Faced with a backlash over their refusal last month to award dispatchers retention bonuses for their role during the pandemic, Knox County Commissioners said Aug. 10 they would grant the extra money to the communication workers.

Communications Director Robert Coombs said it “hurt” when communication workers saw other county employees receive retention bonuses but the payments ended when it got to their department.

“They were upset,” Coombs said.

He said retention has been a problem in communications for many years.

Commissioners did not act on the bonuses at the Aug. 10 meeting but assured Coombs they would act at the September meeting.

County Administrator Andrew Hart said the extra weekly payments can be retroactive to when other workers got the bonuses.

On June 30, commissioners approved using some of the county’s $7.7 million in federal aid — known as the American Rescue Plan — for retention bonuses for corrections officers, patrol officers and civil process servers. That consisted of $200 extra per week through the end of 2021.

On July 13, however, commissioners declined when asked to extend those bonuses to employees at Knox County Regional Communications.

Coombs reiterated Aug. 10 that dispatchers were extremely essential employees for the county and were deserving of the retention bonuses.

They were supported in that request, since the original denial, by the Knox County Mutual Aid Association which consists of municipal emergency departments. The Association said in an Aug. 7 letter that the commissioners refusal to approve the retention payments would have the opposite effect in a department that has “a history of low morale and high turnover.”

Commissioner Dorothy Meriwether apologized for any impression she gave that the communication staff was not essential. Meriwether said her thinking changed since the previous month. She said she wished the county took more time when it considered the retention bonuses at the start.

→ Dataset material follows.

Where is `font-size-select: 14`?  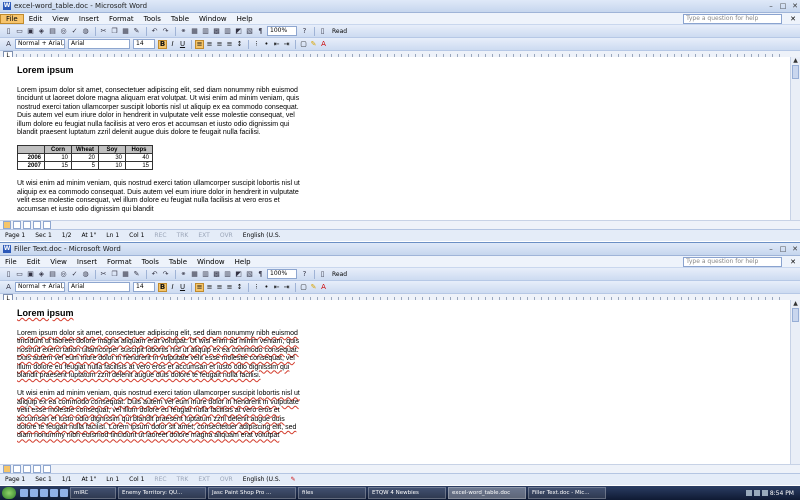
font-size-select: 14 is located at coordinates (144, 287).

In other actions at the Aug. 10 commissioners meetings, the board voted to approve a contract to Gordon Contracting of Sangerville for $543,000 for replacing five to six security gates around the airport, installing security cameras and replacement of a wooden fence around fuel tanks. The gates will go from manual to automated.

The money will come from the $17.9 million in CARES Act money that the airport received in April 2020.

Another $398,650 contract was approved for runway improvements to George Hall & Sons of Rockland. This will also come from the CARES Act.